The opioid crisis has devastated the country, and here at City Connects we’re seeing the crisis play out in schools.

There were 66,817 drug overdose deaths in the United States from June 2016 to June 2017, according to the Centers for Disease Control and Prevention. Of these deaths, 2,054 occurred in Massachusetts.

As the Boston Globe reported last year, “The sprawling drug crisis, which public health officials have described as the worst in American history, has touched nearly every part of society. But the burden has perhaps fallen hardest on children, creating a new generation of foster youth and placing extraordinary strain on the child welfare system.”

In Salem, where City Connects is in all nine of the cities public elementary schools, “we’ve seen at least three parent deaths this school year as a result of the opioid crisis in just our PreK-8 schools,” Ellen Wingard, Salem’s City Connects Program Manager, reports.

To handle sudden crises, City Connects coordinators counsel students and help teachers who need guidance. Coordinators and school officials also help families mobilize both their financial resources and their personal resilience so that they can manage funeral arrangements and costs — and begin the work of healing.

On a daily basis, coordinators connect families to treatment and other community resources so that they can cope with the consequences of substance abuse. To do this work successfully, the coordinators themselves receive professional development on how to understand, recognize, and respond to opioid use. In some districts, our coordinators have been invited to join the school nurse for a training on Medication Assisted Opiate Treatment.

To further help students, coordinators focus on prevention by, in part, building strong relationships with students early on. The American Academy of Pediatrics notes:

“Relationships with teachers and counselors are among the most important and formative ones for many students, especially middle school students. Students who are poorly bonded to school are also less likely to recognize that substance use may reduce the likelihood of them achieving their future goals.”

We aren’t alone in this work.
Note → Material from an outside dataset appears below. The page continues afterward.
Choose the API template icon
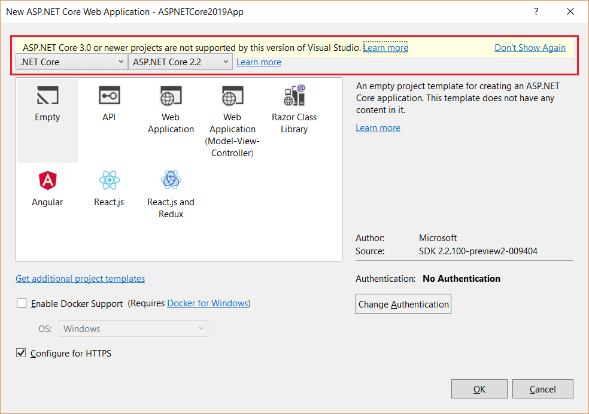The image size is (589, 414). [109, 96]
As Micah Ali writes in the American School Board Journal, while opioid addiction is often seen as a rural problem, “urban schools and school districts are developing multifaceted approaches to effectively teach and work with students and families.”

Ali says these efforts include education and prevention in early elementary school; professional development programs on opioids for teachers and staff ; increased school-based counseling, mental health, and medical services; and partnerships with outside agencies.   
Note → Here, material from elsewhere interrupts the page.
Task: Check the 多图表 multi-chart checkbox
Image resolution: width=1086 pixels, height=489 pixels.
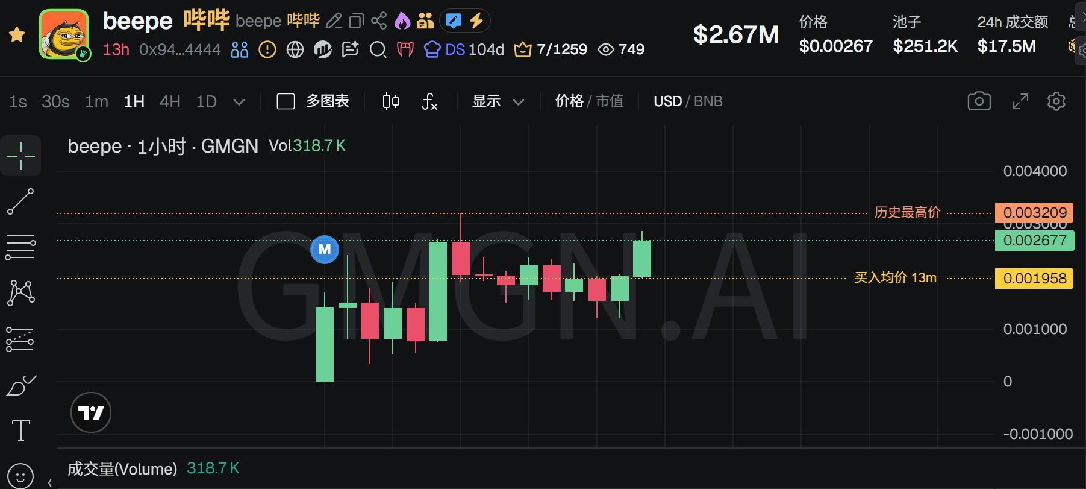Action: click(286, 101)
“The opioid crisis is a heartbreaking fact of life for so many school-children,” Mary Walsh, the executive director of City Connects says. “Our hope is that because City Connects coordinators build supportive relationships with children and families early on, they can contribute to preventing substance abuse crises before they occur.

“And because City Connects works closely with partner community agencies and tracks students’ needs, we know we can also help communities better understand the larger picture of how substance abuse services are accessed and used.”

It’s this ability to provide immediate help, relevant data, and long term prevention that makes City Connects’ school-based intervention one way to help schools address the needs of children and families who have been impacted by the opioid epidemic.